Foods to Avoid When Breastfeeding
You should avoid caffeine, fish with high mercury levels, artificial sweeteners and alcohol when breastfeeding.
As in pregnancy, what you eat while breastfeeding is passed on to your baby. By maintaining healthy eating habits when breastfeeding, you can help keep you and your baby well-nourished and support her developing taste for healthy foods.
Most foods are fine when breastfeeding
Breastfeeding mums should focus on eating plenty of whole foods like fresh fruits and vegetables, wholegrains, beans, lean protein, high quality dairy, nuts and seeds. It’s not necessary to avoid acidic foods (like citrus and tomatoes), spicy or strong-flavored foods (like garlic) and “gassy foods” (like broccoli and cauliflower) – these generally don’t cause any more fussiness in a breastfed baby than other foods.
There is also no convincing evidence that you should avoid or limit major allergens (milk, eggs, peanuts, tree nuts, soy, wheat, fish and shellfish) from your diet while breastfeeding, unless you yourself are allergic to a particular food. In fact, the opposite is true and eating a varied diet helps to train your growing baby’s immune system to cope with allergens from the start.
There are some foods you should avoid
Some foods and ingredients are best limited or avoided while breastfeeding. These include:
This stimulant can pass through your breast milk to your baby, causing her to become wide-eyed, active, alert or fussy. It’s generally safe for breastfeeding mothers to have up to 200-300 milligrams of caffeine per day (or about 2 or 3 cups of coffee), but you may find that your baby doesn’t settle well when you’ve had a morning brew.
Don’t forget that caffeine is found in non-herbal teas (like green, matcha, chai, black and oolong), medications (like certain headache and migraine medications), chocolate, soft drink, some herbal products and supplements, and some energy drinks.
Some types of fish – including shark, white tuna, swordfish, king mackerel, and lake fish – contain methylmercury, which is harmful to a baby’s developing nervous system. It’s best to avoid these fish when breast feeding.
Remember, though, you don’t have to avoid all fish when breastfeeding. Indeed, it is an important source of a number of high quality nutrients, from protein to omega fatty acids (LCPUFA’s). Fish with lower mercury levels include wild salmon, canned light tuna and sardines.

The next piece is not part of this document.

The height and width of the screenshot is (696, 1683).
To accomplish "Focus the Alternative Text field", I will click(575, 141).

Although research is lacking and the impact is unknown, we recommend that breastfeeding women avoid or limit artificial sweeteners that include saccharin. Instead, consume whole foods and when you do want a little sweetness, opt for honey or 100% pure maple syrup.

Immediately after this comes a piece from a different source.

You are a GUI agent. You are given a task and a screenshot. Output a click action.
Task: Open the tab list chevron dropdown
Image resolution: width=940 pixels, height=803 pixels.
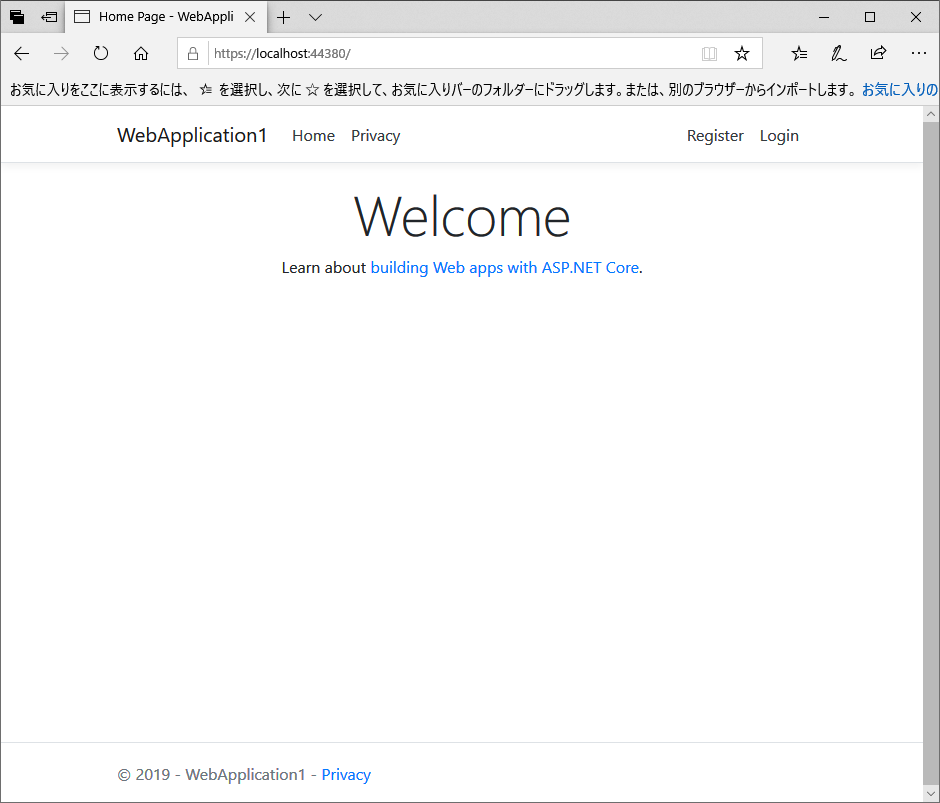point(315,17)
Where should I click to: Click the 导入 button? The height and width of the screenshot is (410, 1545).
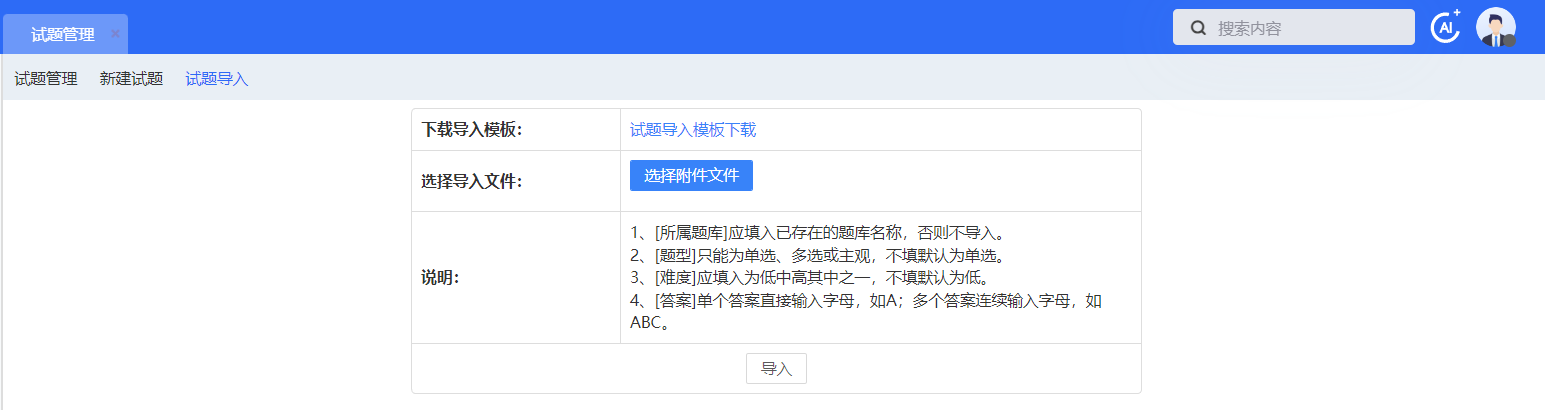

A note on honey. You can eat honey when breastfeeding, although your young baby (under the age of 12 months) can’t – as it poses a risk of botulism.

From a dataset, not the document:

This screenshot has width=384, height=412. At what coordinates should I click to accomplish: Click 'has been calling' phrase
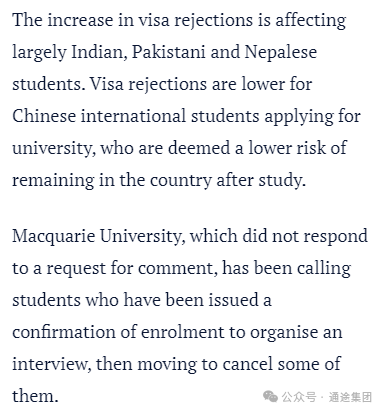point(286,268)
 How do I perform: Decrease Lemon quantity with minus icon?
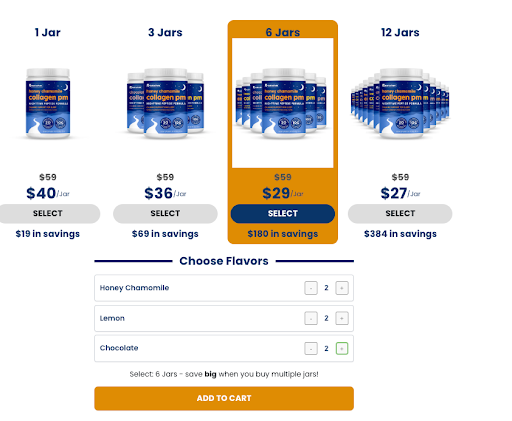(x=311, y=318)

According to current research, 1-2 alcoholic drinks occasionally does not appear to cause harm to breastfeeding babies. Yet it can change the flavour of breast milk – some babies will refuse to feed after you have had a drink.
If you are planning to have a glass of wine or other alcohol, be aware that it peaks in your blood and breast milk between 30 to 60 minutes after drinking (with considerable variation from person to person, depending on how much food you eat, your body weight, percentage of body fat and more). “Pumping & dumping” your milk does not get rid of alcohol any faster.